▶

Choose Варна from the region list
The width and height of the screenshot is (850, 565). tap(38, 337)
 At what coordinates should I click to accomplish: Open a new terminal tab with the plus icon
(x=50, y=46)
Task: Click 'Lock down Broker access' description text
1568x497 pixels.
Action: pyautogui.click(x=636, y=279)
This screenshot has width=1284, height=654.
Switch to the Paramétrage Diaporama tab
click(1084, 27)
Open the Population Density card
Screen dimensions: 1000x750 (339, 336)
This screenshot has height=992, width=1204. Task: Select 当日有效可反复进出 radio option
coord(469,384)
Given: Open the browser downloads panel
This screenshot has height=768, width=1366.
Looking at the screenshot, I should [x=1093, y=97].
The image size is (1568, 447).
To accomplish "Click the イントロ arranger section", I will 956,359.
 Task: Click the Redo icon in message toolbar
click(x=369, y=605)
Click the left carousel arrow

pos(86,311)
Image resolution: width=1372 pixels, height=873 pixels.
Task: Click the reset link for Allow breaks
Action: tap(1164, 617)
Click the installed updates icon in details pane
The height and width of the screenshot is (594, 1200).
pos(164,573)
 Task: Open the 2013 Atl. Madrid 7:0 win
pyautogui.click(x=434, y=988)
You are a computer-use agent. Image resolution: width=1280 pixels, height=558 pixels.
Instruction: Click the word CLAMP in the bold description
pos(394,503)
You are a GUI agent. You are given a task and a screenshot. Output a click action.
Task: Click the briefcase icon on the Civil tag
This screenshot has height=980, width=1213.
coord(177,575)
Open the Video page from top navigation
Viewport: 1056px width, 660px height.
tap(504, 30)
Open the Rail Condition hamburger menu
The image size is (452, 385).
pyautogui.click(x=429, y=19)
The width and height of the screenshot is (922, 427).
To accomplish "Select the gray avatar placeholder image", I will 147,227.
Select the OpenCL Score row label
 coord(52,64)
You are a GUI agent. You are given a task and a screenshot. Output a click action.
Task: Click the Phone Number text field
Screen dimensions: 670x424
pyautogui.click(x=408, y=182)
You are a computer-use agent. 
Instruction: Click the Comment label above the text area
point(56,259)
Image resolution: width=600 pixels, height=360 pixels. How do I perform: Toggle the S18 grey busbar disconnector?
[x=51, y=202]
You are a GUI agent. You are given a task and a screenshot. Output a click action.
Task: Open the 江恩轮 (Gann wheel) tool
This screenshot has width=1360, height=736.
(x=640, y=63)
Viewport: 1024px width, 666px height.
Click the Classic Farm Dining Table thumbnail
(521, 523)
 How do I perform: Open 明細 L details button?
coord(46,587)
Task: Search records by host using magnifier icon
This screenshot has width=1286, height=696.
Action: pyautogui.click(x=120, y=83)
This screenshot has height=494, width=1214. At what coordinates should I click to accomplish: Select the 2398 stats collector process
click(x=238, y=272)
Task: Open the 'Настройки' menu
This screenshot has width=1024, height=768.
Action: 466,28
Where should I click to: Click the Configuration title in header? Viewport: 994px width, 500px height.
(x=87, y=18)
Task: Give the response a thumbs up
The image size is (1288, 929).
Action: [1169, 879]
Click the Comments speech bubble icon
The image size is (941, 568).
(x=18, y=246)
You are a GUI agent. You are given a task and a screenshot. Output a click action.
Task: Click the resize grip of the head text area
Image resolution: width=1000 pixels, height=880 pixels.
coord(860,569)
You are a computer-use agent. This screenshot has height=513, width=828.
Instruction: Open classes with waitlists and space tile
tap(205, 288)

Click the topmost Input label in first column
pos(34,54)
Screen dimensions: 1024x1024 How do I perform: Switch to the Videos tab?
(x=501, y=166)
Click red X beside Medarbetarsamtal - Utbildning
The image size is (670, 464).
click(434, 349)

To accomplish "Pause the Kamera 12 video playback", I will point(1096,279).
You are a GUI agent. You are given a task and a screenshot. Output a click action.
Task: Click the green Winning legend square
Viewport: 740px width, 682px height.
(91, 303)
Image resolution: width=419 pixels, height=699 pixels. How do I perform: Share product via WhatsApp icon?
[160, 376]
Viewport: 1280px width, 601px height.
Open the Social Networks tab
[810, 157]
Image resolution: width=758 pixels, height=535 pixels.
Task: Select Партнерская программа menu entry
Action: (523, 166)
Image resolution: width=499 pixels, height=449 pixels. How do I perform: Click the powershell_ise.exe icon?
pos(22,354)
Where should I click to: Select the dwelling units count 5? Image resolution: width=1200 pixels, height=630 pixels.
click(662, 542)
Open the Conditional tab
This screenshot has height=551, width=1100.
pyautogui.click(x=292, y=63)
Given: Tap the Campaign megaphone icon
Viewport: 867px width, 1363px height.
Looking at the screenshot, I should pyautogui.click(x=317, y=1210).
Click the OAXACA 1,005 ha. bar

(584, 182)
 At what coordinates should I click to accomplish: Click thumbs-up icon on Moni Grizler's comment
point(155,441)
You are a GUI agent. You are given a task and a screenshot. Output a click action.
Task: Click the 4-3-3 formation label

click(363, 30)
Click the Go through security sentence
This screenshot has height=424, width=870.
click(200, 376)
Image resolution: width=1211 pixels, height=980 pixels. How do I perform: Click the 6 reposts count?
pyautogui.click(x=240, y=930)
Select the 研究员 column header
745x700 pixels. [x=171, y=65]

◀

» **Instructions to follow**
What is needed is the data above, output in full and exactly as it stands.

» **Response box**
Choose Варна from the region list
The width and height of the screenshot is (850, 565). tap(38, 337)
 At what coordinates should I click to accomplish: Open a new terminal tab with the plus icon
(x=50, y=46)
Task: Click 'Lock down Broker access' description text
1568x497 pixels.
Action: pyautogui.click(x=636, y=279)
This screenshot has width=1284, height=654.
Switch to the Paramétrage Diaporama tab
click(1084, 27)
Open the Population Density card
Screen dimensions: 1000x750 (339, 336)
This screenshot has height=992, width=1204. Task: Select 当日有效可反复进出 radio option
coord(469,384)
Given: Open the browser downloads panel
This screenshot has height=768, width=1366.
Looking at the screenshot, I should [x=1093, y=97].
The image size is (1568, 447).
To accomplish "Click the イントロ arranger section", I will 956,359.
 Task: Click the Redo icon in message toolbar
click(x=369, y=605)
Click the left carousel arrow

pos(86,311)
Image resolution: width=1372 pixels, height=873 pixels.
Task: Click the reset link for Allow breaks
Action: tap(1164, 617)
Click the installed updates icon in details pane
The height and width of the screenshot is (594, 1200).
pos(164,573)
 Task: Open the 2013 Atl. Madrid 7:0 win
pyautogui.click(x=434, y=988)
You are a computer-use agent. Image resolution: width=1280 pixels, height=558 pixels.
Instruction: Click the word CLAMP in the bold description
pos(394,503)
You are a GUI agent. You are given a task and a screenshot. Output a click action.
Task: Click the briefcase icon on the Civil tag
This screenshot has height=980, width=1213.
coord(177,575)
Open the Video page from top navigation
Viewport: 1056px width, 660px height.
tap(504, 30)
Open the Rail Condition hamburger menu
The image size is (452, 385).
pyautogui.click(x=429, y=19)
The width and height of the screenshot is (922, 427).
To accomplish "Select the gray avatar placeholder image", I will 147,227.
Select the OpenCL Score row label
 coord(52,64)
You are a GUI agent. You are given a task and a screenshot. Output a click action.
Task: Click the Phone Number text field
Screen dimensions: 670x424
pyautogui.click(x=408, y=182)
You are a computer-use agent. 
Instruction: Click the Comment label above the text area
point(56,259)
Image resolution: width=600 pixels, height=360 pixels. How do I perform: Toggle the S18 grey busbar disconnector?
[x=51, y=202]
You are a GUI agent. You are given a task and a screenshot. Output a click action.
Task: Open the 江恩轮 (Gann wheel) tool
This screenshot has width=1360, height=736.
(x=640, y=63)
Viewport: 1024px width, 666px height.
Click the Classic Farm Dining Table thumbnail
(521, 523)
 How do I perform: Open 明細 L details button?
coord(46,587)
Task: Search records by host using magnifier icon
This screenshot has width=1286, height=696.
Action: pyautogui.click(x=120, y=83)
This screenshot has height=494, width=1214. At what coordinates should I click to accomplish: Select the 2398 stats collector process
click(x=238, y=272)
Task: Open the 'Настройки' menu
This screenshot has width=1024, height=768.
Action: 466,28
Where should I click to: Click the Configuration title in header? Viewport: 994px width, 500px height.
(x=87, y=18)
Task: Give the response a thumbs up
The image size is (1288, 929).
Action: [1169, 879]
Click the Comments speech bubble icon
The image size is (941, 568).
(x=18, y=246)
You are a GUI agent. You are given a task and a screenshot. Output a click action.
Task: Click the resize grip of the head text area
Image resolution: width=1000 pixels, height=880 pixels.
coord(860,569)
You are a computer-use agent. This screenshot has height=513, width=828.
Instruction: Open classes with waitlists and space tile
tap(205, 288)

Click the topmost Input label in first column
pos(34,54)
Screen dimensions: 1024x1024 How do I perform: Switch to the Videos tab?
(x=501, y=166)
Click red X beside Medarbetarsamtal - Utbildning
The image size is (670, 464).
click(434, 349)

To accomplish "Pause the Kamera 12 video playback", I will point(1096,279).
You are a GUI agent. You are given a task and a screenshot. Output a click action.
Task: Click the green Winning legend square
Viewport: 740px width, 682px height.
(91, 303)
Image resolution: width=419 pixels, height=699 pixels. How do I perform: Share product via WhatsApp icon?
[160, 376]
Viewport: 1280px width, 601px height.
Open the Social Networks tab
[810, 157]
Image resolution: width=758 pixels, height=535 pixels.
Task: Select Партнерская программа menu entry
Action: (523, 166)
Image resolution: width=499 pixels, height=449 pixels. How do I perform: Click the powershell_ise.exe icon?
pos(22,354)
Where should I click to: Select the dwelling units count 5? Image resolution: width=1200 pixels, height=630 pixels.
click(662, 542)
Open the Conditional tab
This screenshot has height=551, width=1100.
pyautogui.click(x=292, y=63)
Given: Tap the Campaign megaphone icon
Viewport: 867px width, 1363px height.
Looking at the screenshot, I should pyautogui.click(x=317, y=1210).
Click the OAXACA 1,005 ha. bar

(584, 182)
 At what coordinates should I click to accomplish: Click thumbs-up icon on Moni Grizler's comment
point(155,441)
You are a GUI agent. You are given a task and a screenshot. Output a click action.
Task: Click the 4-3-3 formation label

click(363, 30)
Click the Go through security sentence
This screenshot has height=424, width=870.
click(200, 376)
Image resolution: width=1211 pixels, height=980 pixels. How do I perform: Click the 6 reposts count?
pyautogui.click(x=240, y=930)
Select the 研究员 column header
745x700 pixels. [x=171, y=65]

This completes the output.